Model Evaluation: Explaining the Cumulative Lift Chart

I recently developed a model for a client in which the goal was to identify at-risk customers with chronic conditions to target for outreach in a health coaching program. By targeting the customer for outreach, we hoped to improve the patient’s health, medication adherence, and avoid costly emergency room visits and inpatient admissions. In order to explain how effective the model was, I used a cumulative lift chart created in SAS Enterprise Miner (click the image below to enlarge):

lift_chart

The x-axis shows the percentile and the y-axis shows lift. Keep in mind that the default (no model), is a horizontal line intersecting the y-axis at 1. If we contact a random 10% of the population using no model, we should get 10% of the at-risk customers by default; this is what we mean by no lift (or lift=1). The chart above shows that using the given model we should be able to capture 32-34% of the at-risk customers for intervention if we contact the customers with risk scores in the top 10 percentile (shown by the dashed line). That is more than 3 times as many as if we use no model, so that is our “lift” over the baseline.
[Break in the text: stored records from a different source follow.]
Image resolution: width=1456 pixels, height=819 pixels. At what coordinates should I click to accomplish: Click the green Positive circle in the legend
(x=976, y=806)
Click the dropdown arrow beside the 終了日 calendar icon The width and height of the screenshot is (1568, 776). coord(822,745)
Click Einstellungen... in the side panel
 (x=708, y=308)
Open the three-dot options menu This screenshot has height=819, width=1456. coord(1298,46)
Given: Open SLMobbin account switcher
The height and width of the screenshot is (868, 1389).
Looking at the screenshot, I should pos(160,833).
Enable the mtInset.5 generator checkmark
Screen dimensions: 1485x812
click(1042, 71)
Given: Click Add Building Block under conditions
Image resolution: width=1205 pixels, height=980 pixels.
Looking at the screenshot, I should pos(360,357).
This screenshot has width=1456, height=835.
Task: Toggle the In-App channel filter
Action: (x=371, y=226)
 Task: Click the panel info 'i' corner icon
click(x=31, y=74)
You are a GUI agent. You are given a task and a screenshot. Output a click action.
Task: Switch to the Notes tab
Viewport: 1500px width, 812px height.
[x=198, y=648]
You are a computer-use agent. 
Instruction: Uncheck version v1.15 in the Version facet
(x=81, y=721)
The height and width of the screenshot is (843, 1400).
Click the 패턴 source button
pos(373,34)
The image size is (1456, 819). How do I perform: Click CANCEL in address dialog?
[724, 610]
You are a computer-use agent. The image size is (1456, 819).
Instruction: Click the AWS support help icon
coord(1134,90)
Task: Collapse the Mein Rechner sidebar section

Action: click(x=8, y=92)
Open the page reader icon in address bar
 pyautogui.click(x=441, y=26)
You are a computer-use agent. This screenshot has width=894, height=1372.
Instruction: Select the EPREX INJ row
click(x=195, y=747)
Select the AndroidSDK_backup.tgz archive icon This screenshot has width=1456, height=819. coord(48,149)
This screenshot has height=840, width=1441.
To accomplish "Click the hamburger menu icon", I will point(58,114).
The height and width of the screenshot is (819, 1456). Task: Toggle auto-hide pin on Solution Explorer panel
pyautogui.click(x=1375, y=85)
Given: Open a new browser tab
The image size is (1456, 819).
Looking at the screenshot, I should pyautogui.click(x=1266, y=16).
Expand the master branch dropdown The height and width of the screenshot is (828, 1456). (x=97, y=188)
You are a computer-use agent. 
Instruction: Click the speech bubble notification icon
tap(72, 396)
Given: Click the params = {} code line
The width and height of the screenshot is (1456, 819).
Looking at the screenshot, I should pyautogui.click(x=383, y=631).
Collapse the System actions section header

Here is another example using te same chart: we can move to the right on the lift curve and contact the top 20% of our customers, and we would end up with a lift of about 2.5. This means that by using the model, we could capture about 50% of the at-risk customers if we contact just 20% of them.

The cumulative lift chart visually shows the advantage of using a predictive model to choose who to outreach by answering the question of how much more likely we are to reach those at risk than if we contact a random sample of customers.